E acrescentei: «Talvez, podes aproveitar, como católica, para recuperar o valor e a beleza da caminhada quaresmal e sentir-te em comunhão, com o teu amigo muçulmano».
Não é descabido colocarmo-nos, nestes dias, algumas simples e concretas perguntas. Tens sentido, ainda, a Quaresma cristã? Como vou entrar neste tempo, chamado “forte” e “providencial”?
Talvez temos que reaprender a sentir e a viver a Quaresma não apenas como uma prática devocional, mas como um tempo oportuno para “desacelerar” e “recentrar” a nossa vida.
Com palavras simples, na sua mensagem quaresmal, o Papa Leão XIV afirma que «a Quaresma é o tempo em que a Igreja, com solicitude maternal, nos convida a recolocar o mistério de Deus no centro da nossa vida».

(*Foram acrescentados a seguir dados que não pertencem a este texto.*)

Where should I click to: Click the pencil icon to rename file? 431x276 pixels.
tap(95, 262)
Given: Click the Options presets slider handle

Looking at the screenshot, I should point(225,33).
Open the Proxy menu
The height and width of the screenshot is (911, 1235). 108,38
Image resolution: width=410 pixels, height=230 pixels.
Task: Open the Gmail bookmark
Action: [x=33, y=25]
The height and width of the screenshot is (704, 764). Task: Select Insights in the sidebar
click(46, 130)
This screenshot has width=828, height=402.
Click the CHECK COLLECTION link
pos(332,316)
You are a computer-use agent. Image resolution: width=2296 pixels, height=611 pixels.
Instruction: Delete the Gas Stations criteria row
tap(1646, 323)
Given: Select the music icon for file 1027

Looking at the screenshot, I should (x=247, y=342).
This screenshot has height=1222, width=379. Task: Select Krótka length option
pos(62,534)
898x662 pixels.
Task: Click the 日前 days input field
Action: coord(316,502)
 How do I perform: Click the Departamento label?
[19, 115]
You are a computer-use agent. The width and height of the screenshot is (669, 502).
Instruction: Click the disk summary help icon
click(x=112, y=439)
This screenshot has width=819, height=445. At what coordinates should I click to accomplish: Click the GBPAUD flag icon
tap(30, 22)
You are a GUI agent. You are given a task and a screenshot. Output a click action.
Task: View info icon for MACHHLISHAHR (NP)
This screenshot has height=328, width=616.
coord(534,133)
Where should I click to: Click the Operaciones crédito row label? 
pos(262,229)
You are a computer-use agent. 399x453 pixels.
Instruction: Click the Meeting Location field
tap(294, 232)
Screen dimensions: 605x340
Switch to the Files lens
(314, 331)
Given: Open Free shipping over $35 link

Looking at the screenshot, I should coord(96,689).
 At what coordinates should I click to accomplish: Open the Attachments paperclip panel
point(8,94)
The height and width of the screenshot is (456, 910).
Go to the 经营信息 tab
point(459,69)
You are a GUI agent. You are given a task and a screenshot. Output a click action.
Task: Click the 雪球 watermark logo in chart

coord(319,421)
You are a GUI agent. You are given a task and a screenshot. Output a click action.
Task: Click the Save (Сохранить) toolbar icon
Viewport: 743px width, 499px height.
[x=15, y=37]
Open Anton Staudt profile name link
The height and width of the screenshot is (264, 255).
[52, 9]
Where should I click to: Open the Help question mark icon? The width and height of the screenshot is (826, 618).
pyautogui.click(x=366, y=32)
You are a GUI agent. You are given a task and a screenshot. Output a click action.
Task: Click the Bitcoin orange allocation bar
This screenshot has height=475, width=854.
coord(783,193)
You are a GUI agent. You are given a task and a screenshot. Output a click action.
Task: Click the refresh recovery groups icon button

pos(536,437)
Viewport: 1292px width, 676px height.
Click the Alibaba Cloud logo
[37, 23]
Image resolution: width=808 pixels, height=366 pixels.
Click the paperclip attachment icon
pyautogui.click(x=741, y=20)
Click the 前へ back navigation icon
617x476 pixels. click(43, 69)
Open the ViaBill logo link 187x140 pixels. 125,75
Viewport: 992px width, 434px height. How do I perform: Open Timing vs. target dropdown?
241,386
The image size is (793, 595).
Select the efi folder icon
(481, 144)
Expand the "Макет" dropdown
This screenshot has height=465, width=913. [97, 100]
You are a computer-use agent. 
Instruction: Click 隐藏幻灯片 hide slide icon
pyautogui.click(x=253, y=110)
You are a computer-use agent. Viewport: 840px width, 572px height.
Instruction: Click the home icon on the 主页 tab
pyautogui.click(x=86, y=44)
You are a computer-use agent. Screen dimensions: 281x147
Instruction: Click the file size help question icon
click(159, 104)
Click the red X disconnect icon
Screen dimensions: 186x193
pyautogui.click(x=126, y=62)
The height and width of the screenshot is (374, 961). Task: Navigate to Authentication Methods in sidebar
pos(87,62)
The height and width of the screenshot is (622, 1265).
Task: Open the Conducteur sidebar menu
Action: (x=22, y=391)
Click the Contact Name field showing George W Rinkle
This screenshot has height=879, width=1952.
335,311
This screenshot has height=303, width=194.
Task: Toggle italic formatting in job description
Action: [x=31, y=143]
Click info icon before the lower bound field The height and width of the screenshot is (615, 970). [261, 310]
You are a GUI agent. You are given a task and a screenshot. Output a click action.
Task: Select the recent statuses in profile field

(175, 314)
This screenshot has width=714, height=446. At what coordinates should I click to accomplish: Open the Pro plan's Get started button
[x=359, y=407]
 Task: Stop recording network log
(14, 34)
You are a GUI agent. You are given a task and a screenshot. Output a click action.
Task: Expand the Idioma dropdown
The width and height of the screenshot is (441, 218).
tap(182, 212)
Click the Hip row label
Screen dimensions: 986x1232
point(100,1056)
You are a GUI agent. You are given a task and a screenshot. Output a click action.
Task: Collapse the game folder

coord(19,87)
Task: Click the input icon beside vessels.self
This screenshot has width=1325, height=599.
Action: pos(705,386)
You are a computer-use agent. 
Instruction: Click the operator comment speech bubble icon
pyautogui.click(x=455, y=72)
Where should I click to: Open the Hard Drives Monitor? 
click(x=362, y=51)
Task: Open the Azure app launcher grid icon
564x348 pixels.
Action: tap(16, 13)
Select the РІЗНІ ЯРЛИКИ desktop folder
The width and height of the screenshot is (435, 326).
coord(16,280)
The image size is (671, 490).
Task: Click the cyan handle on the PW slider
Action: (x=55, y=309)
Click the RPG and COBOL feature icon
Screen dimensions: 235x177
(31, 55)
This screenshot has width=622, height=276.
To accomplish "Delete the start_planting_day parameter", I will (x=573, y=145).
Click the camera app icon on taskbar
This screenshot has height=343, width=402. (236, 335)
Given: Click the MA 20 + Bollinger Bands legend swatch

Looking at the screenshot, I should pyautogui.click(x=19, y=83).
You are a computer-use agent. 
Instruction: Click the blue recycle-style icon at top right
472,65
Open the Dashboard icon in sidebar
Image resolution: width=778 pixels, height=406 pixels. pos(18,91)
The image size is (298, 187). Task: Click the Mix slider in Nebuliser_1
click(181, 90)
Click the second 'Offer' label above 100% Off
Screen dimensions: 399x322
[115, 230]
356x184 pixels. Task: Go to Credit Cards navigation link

Por isso o tempo quaresmal é um tempo de exercício e de treino. Dito com uma outra expressão: “ascese”. Uma palavra que nos mete medo, porque evoca – como alguém disse – “privação moralista e negação do prazer”. Mas na sua etimologia grega, significa mesmo treinar, fazer exercício, para adquirir uma pedagogia da conversão.
Leão XIV diz, ainda, na sua Mensagem: «O jejum permite-nos não só disciplinar o desejo, purificá-lo e torná-lo mais livre, mas também ampliá-lo, de tal modo que se volte para Deus e se oriente para agir no bem». Que bom: : jejuar para ampliar o desejo!
E depois lança uma proposta para alargar as formas de abstinência no tempo quaresmal: «Gostaria de vos convidar a uma forma de abstinência muito concreta… a abstinência de palavras que atingem e ferem o nosso próximo». E deixa estas sugestões: “desarmar a linguagem”, renunciar a “palavras mordazes”, “juízo temerário”, “falar mal” dos ausentes, “calúnias”. Desafiando-nos a cultivar “a gentileza”, em família, entre amigos, no trabalho, nas redes sociais, na política, na comunicação social, nas paróquias.
A nossa Unidade Pastoral de Santo António propõe momentos de escuta da Palavra e iniciativas de caridade que nos ajudam a disciplinar o desejo, purificá-lo e torná-lo mais livre e amplo.